PDF Security Blog

Building a Document Fraud Detection Workflow for Fintech: Beyond KYC

HTPBE Team·10.06.2026·14 min read

This article is a snapshot — content was accurate as of June 2026 (code examples tested against the API as of April 2026). The product evolves actively; specific counts, examples, and detection rules may have changed since publication — see the changelog for the current state.

Your KYC platform confirmed the applicant is a real person. The liveness check passed. The ID matched a government database. The document they uploaded — a three-month bank statement — shows exactly the income you need to approve the loan.

What your KYC platform did not tell you is whether that bank statement was edited after the bank generated it.

This is the gap that structural forensics fills. KYC platforms like Persona, Onfido, Alloy, and Jumio are built to answer “is this a real person?” They are not built to examine the internal structure of the PDF files that person uploads. The two problems require different tools.

The Three-Layer Document Fraud Stack

Most fintech lending, BNPL, and neobank onboarding workflows have two of the three layers they need:

Layer 1: Identity — KYC platform (Persona, Onfido, Alloy). Checks the person is real, the ID is genuine, the face matches. Catches synthetic identity fraud and ID document forgeries. Does not examine the PDFs the checked person uploads.

Layer 2: Transaction data — Open banking / Plaid / TrueLayer. Connects directly to the applicant’s bank account and pulls real transactions. Catches income inflation and account mismatch. Requires the applicant to consent to a bank connection and does not cover applicants who cannot or will not use open banking.

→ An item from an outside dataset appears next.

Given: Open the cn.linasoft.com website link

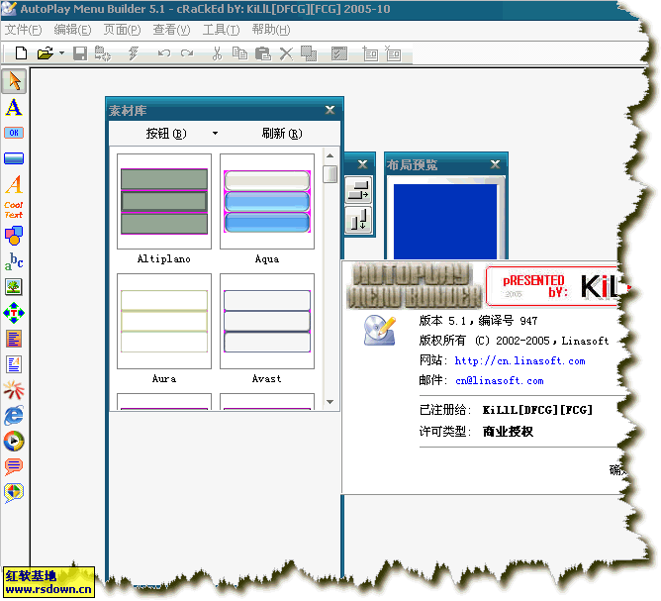Looking at the screenshot, I should point(519,361).
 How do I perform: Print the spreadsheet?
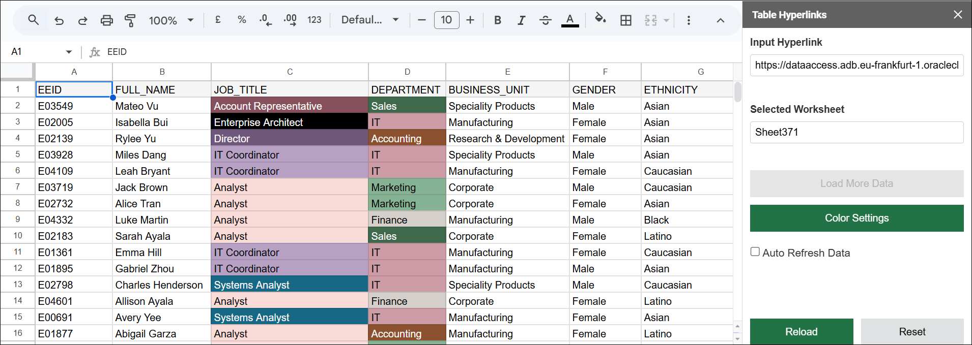pyautogui.click(x=106, y=20)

Layer 3: Document integrity — Structural PDF forensics. Examines the internal file structure of uploaded documents and determines whether they were modified after the issuing institution generated them. Catches PDF tampering that passes identity checks and catches cases where open banking is not available.

Each layer catches a different attack. A fraudster using a real identity with stolen credentials (passes Layer 1), who uploads a bank statement from a different account than their Plaid-connected account (caught by Layer 2 if you compare them), may have also modified that statement — Layer 3 examines the file structure for evidence of that modification regardless of what Layer 2 sees.

The layers are complementary, not redundant. Layer 3 is the one most fintech operations teams are still missing — but it is a structural-evidence layer, not a fraud oracle. It raises the cost of clean fraud, gives reviewers a defensible reason to escalate, and feeds a clean signal into scoring models. Treating its output as proof-of-fraud rather than as a high-confidence anomaly is how it goes wrong in production.

What Document Fraud Looks Like at the PDF Layer

The most common bank statement and pay stub fraud patterns each leave a different structural trace.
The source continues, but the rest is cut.